------ TEXT SECTION ------

That’s right. It’s called “hood-rat logic.”
When I first heard about the video, I didn’t even bother watching it.
Instead, I went looking for details (and slander) on Twitter.
It didn’t take long for me to find dozens of comments from angry female trolls who clearly need their eyes inspected.
There’s no way they watched the same video I did – because I saw two people tugging at the same bag. Nothing more. There was also a punch thrown – but not by Quavo.
So why in the hell is he being depicted as the villain? Where’s the evidence of physical abuse? Are we really living in a society where a man can’t even snatch a bag away from his lady without being called a “monster.” It lacks context.
And once again, I can’t say this enough – she threw a punch at him!
Why isn’t she being held accountable for her decision to use violence against someone she was supposedly in love with?
So what if he cheated? (I’m speculating). He may have even called her a few names on their elevator ride. (Again, I’m speculating).
There’s still no justification for her taking a swing at him, and nearly connecting.
Too often women blame emotion for the fuckery and abuse they inflict on their partners. There’s no accountability – it’s why men lack respect for the opposite sex.
But I’m not accepting anymore bullshit excuses from these witches.
Gender-equality dictates that men and women be evaluated and judged equally for their decisions and actions. Period. No exceptions.
I called a friend to discuss Quavo and Saweetie. We spent 3 hours debating about gender stereotypes and double standards – it was intense.
The conversation didn’t end peacefully like I hoped it would.
In fact, our emotions got so ramped up – from zero to 100 – that we started flinging insults at each other like children on a playground.
Things went COMPLETELY LEFT when she mentioned my mother. (Yeah, she went there.)
“What if some nigga pushed yo mama to the ground like that?” she asked.
“Let’s be accurate,” I responded, “she wasn’t pushed, she lost her footing and fell backwards.”
“That’s because he used all of his strength to pull that bag away from her [saweetie] – the momentum forced her backwards. Stop playing dumb. So imma ask again – what if that was yo mama on camera wrestling with some nigga in an elevator.”
“Well, first of all, my mama would never be in that situation. But if she were, and I saw footage, I’d probably gather more facts before letting my emotions get involved. That’s what mature adults do.”
I’m still trying to figure out how Quavo is being portrayed as the villainous “toxic male.” If he’s “toxic,” then how should we describe his ex boo?
There are people – mostly women – who watched that video, rewatched it, went to sleep, woke up, watched the video again, drove to work, watched the video a forth time during lunch, went home, watched it again on TMZ, and they still believe poor Quavo deserves all the blame.

------ DATA EXTRACT ------

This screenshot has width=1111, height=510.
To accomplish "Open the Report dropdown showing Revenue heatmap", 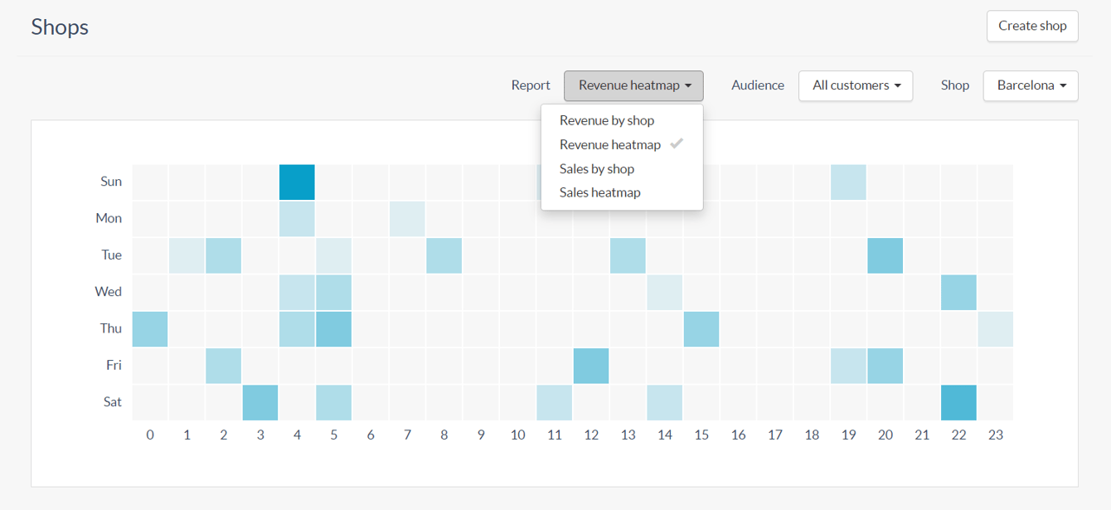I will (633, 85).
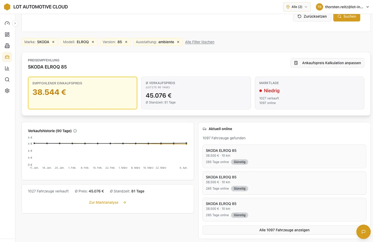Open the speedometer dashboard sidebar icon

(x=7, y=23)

------

● YOUR ASSIGNMENT
Reproduce the passage of the Quavo and Saweetie piece from "So why in the" up to and including "in love with?". The data isn't needed here.

● FINISHED TASK
So why in the hell is he being depicted as the villain? Where’s the evidence of physical abuse? Are we really living in a society where a man can’t even snatch a bag away from his lady without being called a “monster.” It lacks context.
And once again, I can’t say this enough – she threw a punch at him!
Why isn’t she being held accountable for her decision to use violence against someone she was supposedly in love with?